Let’s go over it step by step. We get container size, current offset and visible items range and total number of items. Then we will find first visible item and offset for the first rendered element. After we know all this, we need to figure out, how we should alter rendered range and offset. Our scroll must seamlessly load new items and not waggle when we scroll and height changes. We will have a BUFFER constant to determine how far outside of the visible area we still render elements. Empirical approach shows that 500px is enough for this case. If distance to the first item becomes smaller than that — we add more items to cover double the buffer size. We also need to correct the other end of rendered range. Since we scroll in the opposite direction, single buffer would be enough. Same thing works for both scroll directions. Then we set new range and compute offset of its first element. Last thing to do is to emit current element index.

Usage

Our strategy is ready. Let’s add it to providers and use virtual scroll in the component’s template:

<cdk-virtual-scroll-viewport
   (scrolledIndexChange)="activeMonth = $event"
>
   <section
       *cdkVirtualFor="let month of months; templateCacheSize: 10"
   >
       <h1>{{month.name}}</h2>
       <our-calendar [month]="month"></our-calendar>
   </section>
</cdk-virtual-scroll-viewport>

The most difficult remaining task is smooth alignment to the closest month. Scroll on mobile devices may continue after finger leaves the surface. So it’s not that easy to figure out the moment when we should align visible month to top. To do so we will use RxJs. We subscribe to touchstart event, followed by touchend. Then we will use race operator to tell if scroll keeps going or if the touch ended without acceleration. If another scroll event did not emit during debounce time we perform the alignment. Otherwise we wait until the remaining scroll is finished. We also need takeUntil(touchstart$) because new touchstart event stops inertial scroll. We need our stream to return to the beginning in that case.

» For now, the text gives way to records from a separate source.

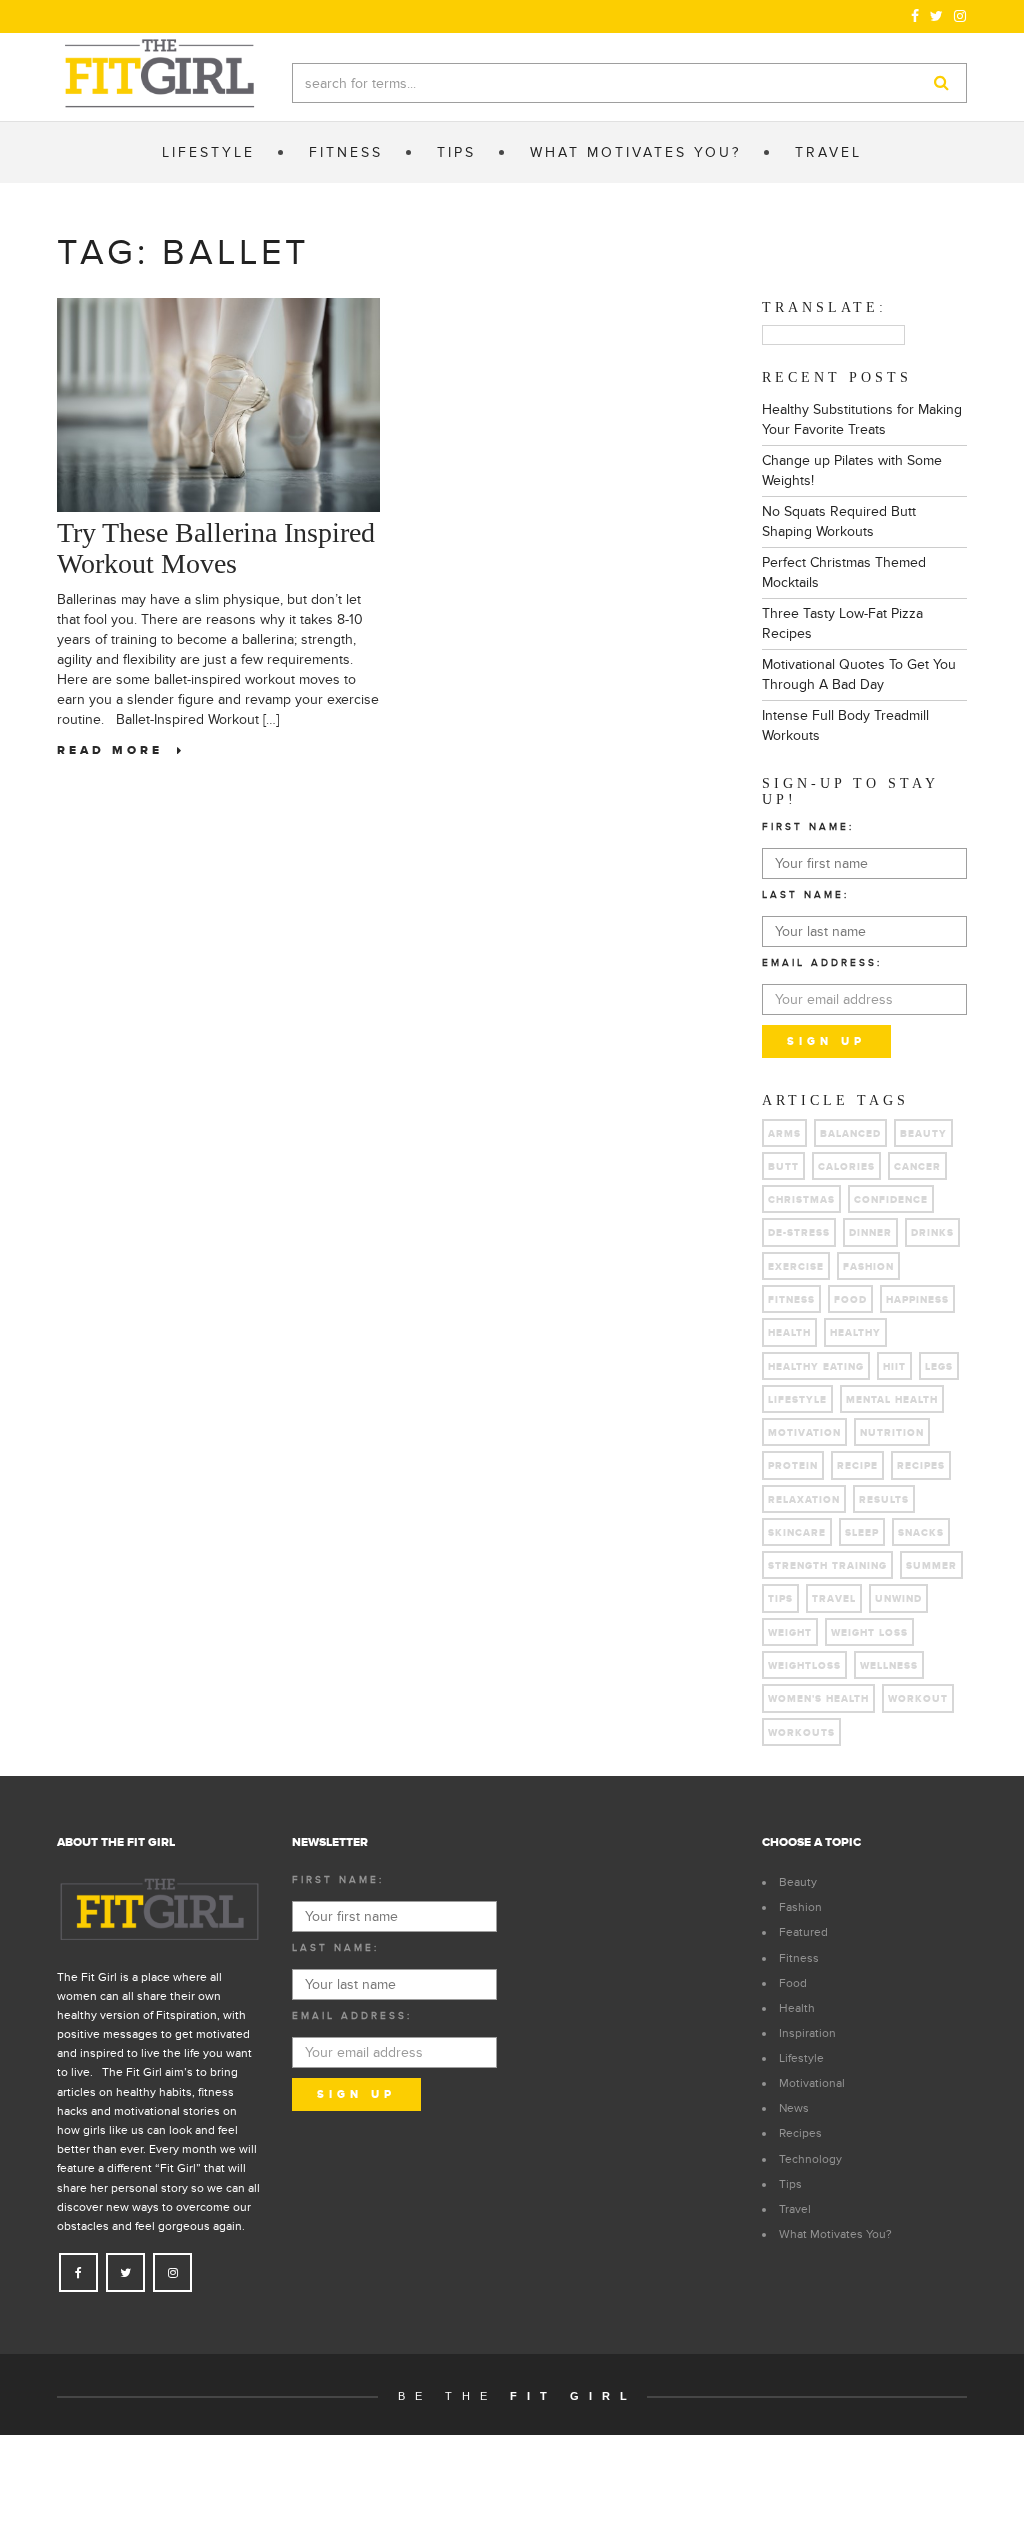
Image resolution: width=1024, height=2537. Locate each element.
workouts (801, 1733)
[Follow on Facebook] (915, 16)
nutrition (892, 1433)
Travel (795, 2209)
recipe (857, 1466)
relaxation (804, 1500)
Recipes (800, 2133)
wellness (889, 1666)
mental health (892, 1400)
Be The (517, 2396)
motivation (804, 1433)
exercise (796, 1267)
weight (790, 1633)
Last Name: (805, 895)
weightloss (804, 1666)
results (884, 1500)
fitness (791, 1300)
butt (783, 1167)
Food (793, 1983)
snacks (921, 1533)
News (794, 2108)
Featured (803, 1932)
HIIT (894, 1367)
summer (931, 1566)
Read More (117, 750)
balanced (850, 1134)
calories (846, 1167)
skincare (797, 1533)
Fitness (799, 1958)
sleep (862, 1533)
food (850, 1300)
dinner (870, 1233)
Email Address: (822, 963)
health (789, 1333)
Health (797, 2008)
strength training (827, 1566)
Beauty (923, 1134)
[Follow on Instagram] (960, 16)
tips (780, 1599)
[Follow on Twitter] (937, 16)
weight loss (869, 1633)
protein (793, 1466)
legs (939, 1367)
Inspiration (807, 2033)
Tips (790, 2184)
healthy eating (816, 1367)
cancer (917, 1167)
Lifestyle (801, 2058)
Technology (810, 2159)
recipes (921, 1466)
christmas (801, 1200)
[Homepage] (159, 74)
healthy (855, 1333)
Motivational (812, 2083)
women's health (818, 1699)
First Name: (808, 827)
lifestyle (797, 1400)
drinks (932, 1233)
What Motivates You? (835, 2234)
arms (784, 1134)
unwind (898, 1599)
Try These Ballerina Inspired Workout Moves (216, 548)
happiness (917, 1300)
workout (918, 1699)
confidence (891, 1200)
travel (834, 1599)
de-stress (799, 1233)
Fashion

const touchstart$ = touchStartFrom(monthsScrollRef.elementRef.nativeElement);
const touchend$ = touchEndFrom(monthsScrollRef.elementRef.nativeElement);

// Smooth scroll to closest month after scrolling is done
touchstart$
   .pipe(
       switchMap(() => touchend$),
       switchMap(() =>
           race<unknown>(
               monthsScrollRef.elementScrolled(),
               timer(SCROLL_DEBOUNCE_TIME),
           ).pipe(
               debounceTime(SCROLL_DEBOUNCE_TIME * 2),
               take(1),
               takeUntil(touchstart$),
           ),
       ),
   )
   .subscribe(() => {
       monthsScrollRef.scrollToIndex(this.activeMonth, 'smooth');
   });
Worth mentioning that Angular CDK uses native ScrollBehavior functionality. It is still not implemented in Safari in 2k19. You can fix it with your own smooth scroll inside scrollToIndex method of your strategy.

Here’s a link to the demo, make sure you open it on a mobile device or enable mobile phone emulation in DevTools so that touch events work:

https://angular-virtual-scroll-strategy.stackblitz.io/

You peak at the code here.

Takeaway

Thanks to DI and Angular team farsight we were able to configure scroll to our needs. Virtual scroll over elements with variable heights seems a difficult task at first. But, if there’s a way to tell size of each element writing our own strategy has proven to be not that complex. You need to keep in mind that computations must be fast because they will be very frequent. You might need to show a lot of cards that could have or not have elements that affect the height . Come up with an efficient algorithm for height calculation and don’t be shy and write your own strategy.